Конференция постановила ходатайствовать перед правительством РСФСР о том, чтобы признать за туземным населением Полярного Севера право выделения в административную единицу на началах восстановления национального аппарата в масштабе краевого исполкома, подведомственного Тюменскому губисполкому под руководством и наблюдением Народного комиссариата по делам национальностей. Делегаты просили Наркомнап разработать положение по административному управлению северных народов и их хозяйственному строительству, «согласованное с бытовыми особенностями края, для чего привлечь научные и практические силы».

В области судопроизводства конференция высказалась за широкое участие аборигенов в работе народных судов и ведение судебного процесса на национальных наречиях или, в крайнем случае, с переводом на эти наречия. С учетом своеобразия национальных традиций и всего уклада жизни должна была быть построена система образования и здравоохранения.

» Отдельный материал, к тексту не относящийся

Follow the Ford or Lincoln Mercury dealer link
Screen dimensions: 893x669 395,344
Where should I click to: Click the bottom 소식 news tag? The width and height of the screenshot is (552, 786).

Иными словами, Самаровская конференция видела решение проблем северных этносов в предоставлении им административно-хозяйственной и культурно-национальной автономии в пределах Березовского, Сургутского, северной части Тобольского уездов, объединенных в единый округ, административно входящий в Тюменскую губернию.

«Обдорский совнарком»

Достаточно скромная программа северных преобразований перепугала Тюмень. Уже через два дня после конференции в Самарово президиум Тюменского губкома РКП(б) в своем постановлении признал выделение Тобольского Севера в автономную «национальную» административно-хозяйственную единицу опасным для политического состояния края, а саму идею автономии — плодом «домогательства частного капитала». Губернский отдел ГПУ начал оперативную разработку Сосунова и его единомышленников, якобы ведущих контрреволюционную агитацию за создание и отделение «остяко-зырянской и самоедской республики».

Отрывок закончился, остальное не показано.